===== Data under study =====
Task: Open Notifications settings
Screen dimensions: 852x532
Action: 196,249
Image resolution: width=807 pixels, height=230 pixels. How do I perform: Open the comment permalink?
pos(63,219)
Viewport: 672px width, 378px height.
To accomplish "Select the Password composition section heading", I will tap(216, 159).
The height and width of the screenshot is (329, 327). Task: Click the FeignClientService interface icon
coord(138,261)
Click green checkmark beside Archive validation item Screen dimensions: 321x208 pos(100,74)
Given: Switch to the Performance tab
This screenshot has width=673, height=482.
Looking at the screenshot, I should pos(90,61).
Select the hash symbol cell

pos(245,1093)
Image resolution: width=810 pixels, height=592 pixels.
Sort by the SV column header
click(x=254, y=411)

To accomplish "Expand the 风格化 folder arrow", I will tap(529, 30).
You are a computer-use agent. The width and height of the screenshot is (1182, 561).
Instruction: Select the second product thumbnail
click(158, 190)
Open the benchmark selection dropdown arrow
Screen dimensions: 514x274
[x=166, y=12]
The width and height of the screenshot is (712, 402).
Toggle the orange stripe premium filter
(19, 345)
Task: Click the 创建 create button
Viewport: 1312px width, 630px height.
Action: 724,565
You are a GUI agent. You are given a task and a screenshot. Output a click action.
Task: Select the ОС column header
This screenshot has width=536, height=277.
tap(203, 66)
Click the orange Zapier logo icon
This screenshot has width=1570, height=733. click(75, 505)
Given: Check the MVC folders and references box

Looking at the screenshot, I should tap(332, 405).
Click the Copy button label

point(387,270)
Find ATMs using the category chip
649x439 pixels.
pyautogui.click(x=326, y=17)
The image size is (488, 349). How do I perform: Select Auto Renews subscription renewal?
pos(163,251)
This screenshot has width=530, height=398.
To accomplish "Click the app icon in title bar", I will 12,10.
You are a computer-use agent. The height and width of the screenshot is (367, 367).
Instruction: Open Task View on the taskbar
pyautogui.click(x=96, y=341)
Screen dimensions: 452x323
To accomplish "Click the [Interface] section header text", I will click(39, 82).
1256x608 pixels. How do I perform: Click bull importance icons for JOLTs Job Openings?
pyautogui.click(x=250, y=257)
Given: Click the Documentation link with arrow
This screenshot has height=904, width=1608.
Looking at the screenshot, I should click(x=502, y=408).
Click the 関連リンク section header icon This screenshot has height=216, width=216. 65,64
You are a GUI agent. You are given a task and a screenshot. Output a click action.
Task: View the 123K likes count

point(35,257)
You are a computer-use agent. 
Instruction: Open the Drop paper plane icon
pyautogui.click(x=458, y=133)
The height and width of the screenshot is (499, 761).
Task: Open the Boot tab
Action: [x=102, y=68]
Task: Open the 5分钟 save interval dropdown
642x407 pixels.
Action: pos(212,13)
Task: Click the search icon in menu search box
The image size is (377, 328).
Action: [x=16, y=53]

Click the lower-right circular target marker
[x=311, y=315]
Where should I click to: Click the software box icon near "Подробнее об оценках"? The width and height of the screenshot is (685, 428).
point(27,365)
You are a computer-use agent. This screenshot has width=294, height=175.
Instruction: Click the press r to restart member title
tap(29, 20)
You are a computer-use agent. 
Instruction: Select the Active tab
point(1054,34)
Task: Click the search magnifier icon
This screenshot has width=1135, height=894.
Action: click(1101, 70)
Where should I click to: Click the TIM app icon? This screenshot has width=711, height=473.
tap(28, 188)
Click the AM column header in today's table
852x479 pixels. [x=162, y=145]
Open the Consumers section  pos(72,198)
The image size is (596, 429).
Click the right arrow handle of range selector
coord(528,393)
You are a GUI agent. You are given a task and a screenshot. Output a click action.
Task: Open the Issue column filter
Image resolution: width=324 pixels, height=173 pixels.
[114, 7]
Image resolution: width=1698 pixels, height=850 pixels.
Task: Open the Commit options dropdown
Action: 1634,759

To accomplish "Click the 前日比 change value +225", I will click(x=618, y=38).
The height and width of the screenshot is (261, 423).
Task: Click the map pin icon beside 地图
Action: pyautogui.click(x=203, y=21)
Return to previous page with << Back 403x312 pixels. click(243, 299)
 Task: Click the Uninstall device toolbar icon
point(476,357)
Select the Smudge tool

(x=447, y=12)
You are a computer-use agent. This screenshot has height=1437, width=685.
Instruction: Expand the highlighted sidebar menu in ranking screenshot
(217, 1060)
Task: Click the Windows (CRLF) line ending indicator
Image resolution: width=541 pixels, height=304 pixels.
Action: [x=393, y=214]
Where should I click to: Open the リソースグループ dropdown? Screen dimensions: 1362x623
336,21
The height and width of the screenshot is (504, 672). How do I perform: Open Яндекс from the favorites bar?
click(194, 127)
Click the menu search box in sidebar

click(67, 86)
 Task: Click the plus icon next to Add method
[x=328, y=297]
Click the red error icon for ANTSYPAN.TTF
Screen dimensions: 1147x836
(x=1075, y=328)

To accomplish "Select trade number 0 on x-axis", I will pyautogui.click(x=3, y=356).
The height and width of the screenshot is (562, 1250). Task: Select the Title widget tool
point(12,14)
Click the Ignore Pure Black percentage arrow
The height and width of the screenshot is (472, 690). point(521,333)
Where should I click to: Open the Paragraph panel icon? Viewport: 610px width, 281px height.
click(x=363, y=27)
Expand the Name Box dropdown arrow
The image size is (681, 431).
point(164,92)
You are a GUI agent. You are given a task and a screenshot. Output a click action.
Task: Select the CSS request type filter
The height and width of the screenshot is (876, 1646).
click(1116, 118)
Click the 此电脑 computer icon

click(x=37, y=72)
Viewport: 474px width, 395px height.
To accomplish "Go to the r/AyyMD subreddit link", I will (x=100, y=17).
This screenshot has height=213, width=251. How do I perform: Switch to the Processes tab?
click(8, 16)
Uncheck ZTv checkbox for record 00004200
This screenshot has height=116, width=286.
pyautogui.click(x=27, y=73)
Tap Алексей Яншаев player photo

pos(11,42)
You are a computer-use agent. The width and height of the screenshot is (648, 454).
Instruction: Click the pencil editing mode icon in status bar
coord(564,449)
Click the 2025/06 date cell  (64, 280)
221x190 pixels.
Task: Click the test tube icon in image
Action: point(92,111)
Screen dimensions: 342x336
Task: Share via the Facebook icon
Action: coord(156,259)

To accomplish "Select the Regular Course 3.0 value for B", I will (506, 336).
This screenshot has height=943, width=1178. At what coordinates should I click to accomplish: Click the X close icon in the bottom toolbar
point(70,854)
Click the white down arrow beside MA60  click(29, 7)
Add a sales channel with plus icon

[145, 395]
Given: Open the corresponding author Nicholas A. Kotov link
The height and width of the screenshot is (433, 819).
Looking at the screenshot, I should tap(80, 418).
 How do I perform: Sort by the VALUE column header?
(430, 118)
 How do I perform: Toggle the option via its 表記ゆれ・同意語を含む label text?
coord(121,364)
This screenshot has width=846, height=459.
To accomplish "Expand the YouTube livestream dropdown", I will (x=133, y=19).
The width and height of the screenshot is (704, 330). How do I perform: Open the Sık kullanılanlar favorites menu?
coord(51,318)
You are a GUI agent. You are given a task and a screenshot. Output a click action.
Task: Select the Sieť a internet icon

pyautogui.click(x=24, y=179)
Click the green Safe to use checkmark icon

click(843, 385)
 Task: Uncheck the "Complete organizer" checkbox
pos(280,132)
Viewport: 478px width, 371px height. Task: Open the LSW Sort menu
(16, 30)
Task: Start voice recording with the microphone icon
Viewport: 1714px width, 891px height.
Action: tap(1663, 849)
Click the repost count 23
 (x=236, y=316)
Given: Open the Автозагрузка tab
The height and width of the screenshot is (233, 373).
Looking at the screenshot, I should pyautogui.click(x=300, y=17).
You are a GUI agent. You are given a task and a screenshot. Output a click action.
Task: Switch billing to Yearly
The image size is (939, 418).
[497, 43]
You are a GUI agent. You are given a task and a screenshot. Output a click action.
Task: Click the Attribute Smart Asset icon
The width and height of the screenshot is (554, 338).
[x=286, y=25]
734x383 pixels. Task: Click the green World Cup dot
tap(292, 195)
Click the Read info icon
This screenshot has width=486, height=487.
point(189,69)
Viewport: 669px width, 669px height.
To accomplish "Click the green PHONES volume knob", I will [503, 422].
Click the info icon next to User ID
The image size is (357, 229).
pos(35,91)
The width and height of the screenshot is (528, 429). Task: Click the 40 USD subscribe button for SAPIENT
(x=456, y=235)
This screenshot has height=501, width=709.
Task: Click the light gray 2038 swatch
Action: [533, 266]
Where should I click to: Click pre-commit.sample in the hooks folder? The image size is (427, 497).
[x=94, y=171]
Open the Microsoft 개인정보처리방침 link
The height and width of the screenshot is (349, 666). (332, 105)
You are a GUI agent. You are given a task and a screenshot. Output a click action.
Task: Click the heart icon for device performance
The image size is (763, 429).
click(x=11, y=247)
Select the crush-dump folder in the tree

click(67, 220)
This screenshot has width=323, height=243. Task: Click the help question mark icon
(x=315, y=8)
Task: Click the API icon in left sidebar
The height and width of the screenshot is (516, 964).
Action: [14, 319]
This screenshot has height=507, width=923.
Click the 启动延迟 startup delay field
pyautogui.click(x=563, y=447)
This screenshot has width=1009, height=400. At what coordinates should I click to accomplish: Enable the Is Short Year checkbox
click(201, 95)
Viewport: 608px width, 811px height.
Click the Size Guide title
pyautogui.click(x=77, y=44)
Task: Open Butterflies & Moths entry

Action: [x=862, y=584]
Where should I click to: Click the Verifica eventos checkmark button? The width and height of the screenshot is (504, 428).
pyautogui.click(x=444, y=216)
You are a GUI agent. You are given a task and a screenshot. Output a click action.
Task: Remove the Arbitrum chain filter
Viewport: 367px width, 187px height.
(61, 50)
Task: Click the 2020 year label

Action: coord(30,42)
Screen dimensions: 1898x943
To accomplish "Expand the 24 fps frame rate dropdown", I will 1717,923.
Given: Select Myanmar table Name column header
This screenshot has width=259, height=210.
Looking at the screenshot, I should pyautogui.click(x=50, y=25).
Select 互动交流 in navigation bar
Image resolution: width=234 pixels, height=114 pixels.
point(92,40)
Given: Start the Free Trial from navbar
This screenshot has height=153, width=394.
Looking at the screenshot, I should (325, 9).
=====
The problem:
From the very first line of the data through the line with "Viewport: 672px width, 378px height." in it, please reproduce each line exactly and output nothing more.

Solved exercise:
Task: Open Notifications settings
Screen dimensions: 852x532
Action: 196,249
Image resolution: width=807 pixels, height=230 pixels. How do I perform: Open the comment permalink?
pos(63,219)
Viewport: 672px width, 378px height.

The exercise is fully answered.